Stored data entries
<<<<

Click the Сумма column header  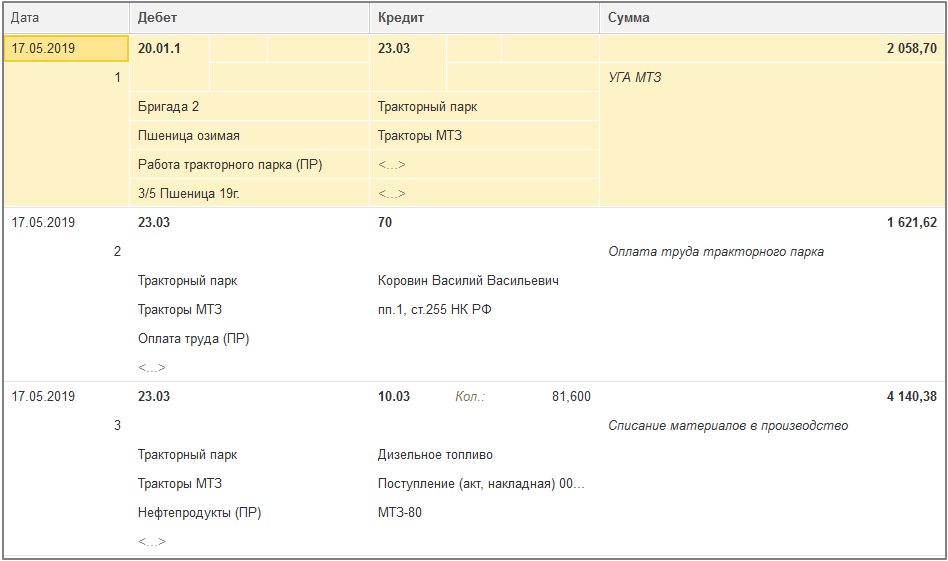tap(772, 18)
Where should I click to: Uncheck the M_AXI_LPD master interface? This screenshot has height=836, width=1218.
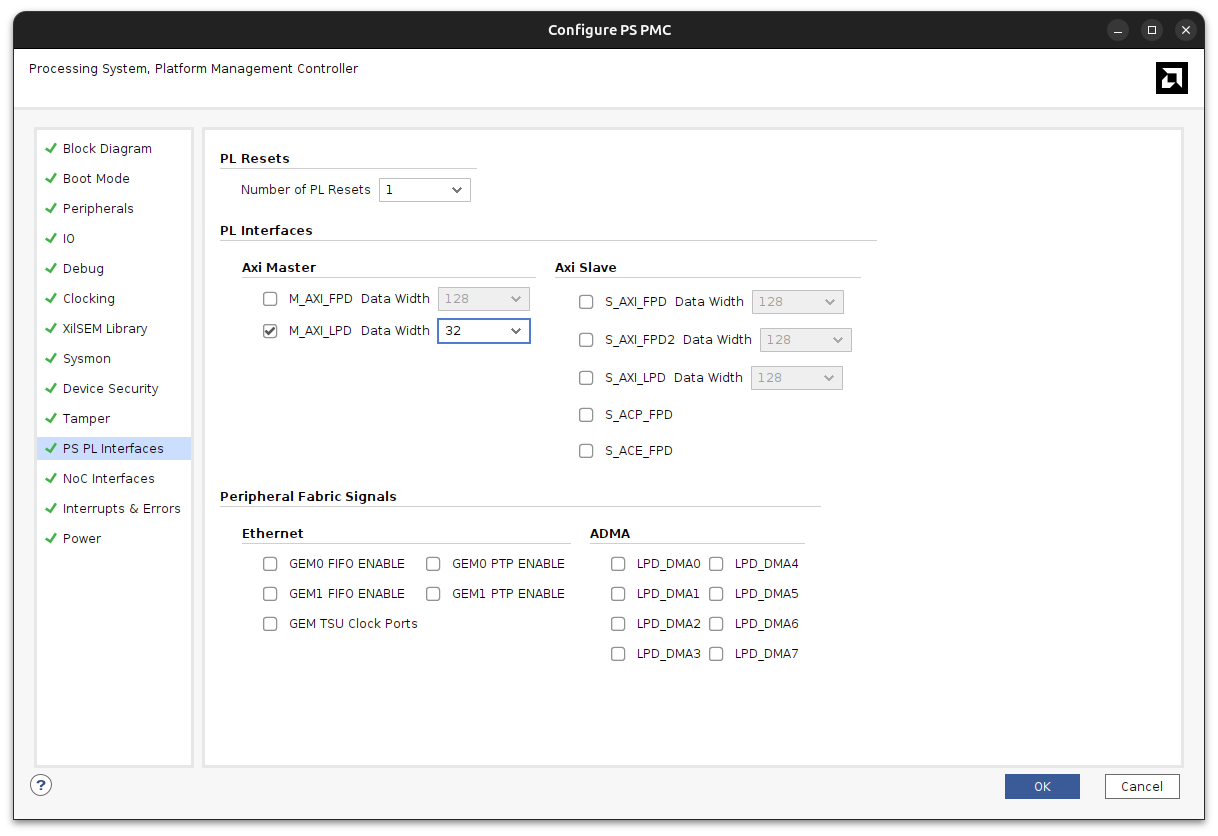pyautogui.click(x=270, y=330)
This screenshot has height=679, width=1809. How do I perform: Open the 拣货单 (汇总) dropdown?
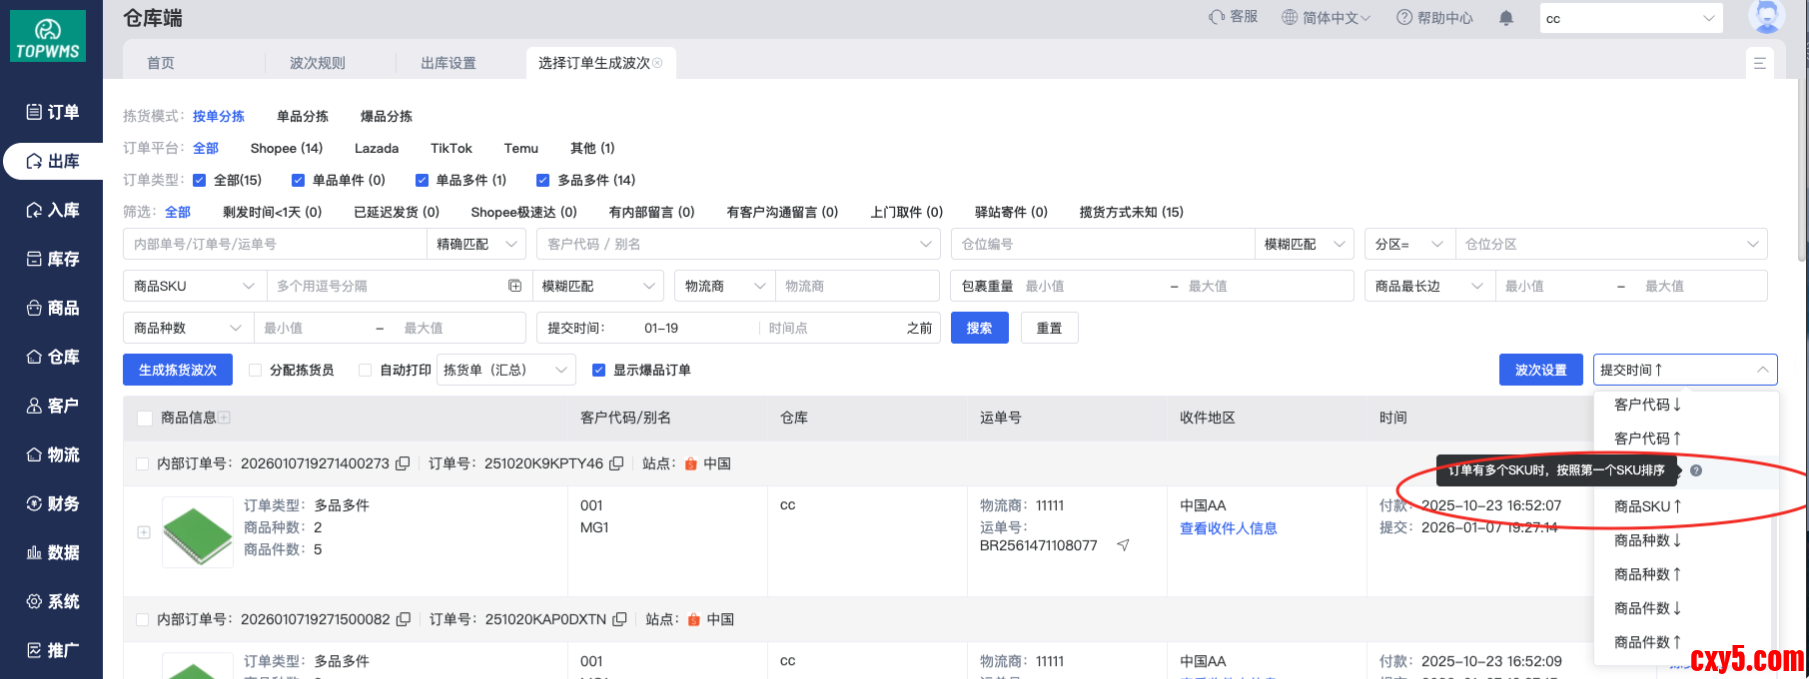(x=506, y=370)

>>>>

_WHAT TO PRODUCE_: Give again, word for word, the lines from the one containing "This screenshot has height=679, width=1809." through the last line of the entries, with pictures omitted and nothing added.

_SOLUTION FOR THIS PROBLEM_:
This screenshot has height=679, width=1809. How do I perform: Open the 拣货单 (汇总) dropdown?
(x=506, y=370)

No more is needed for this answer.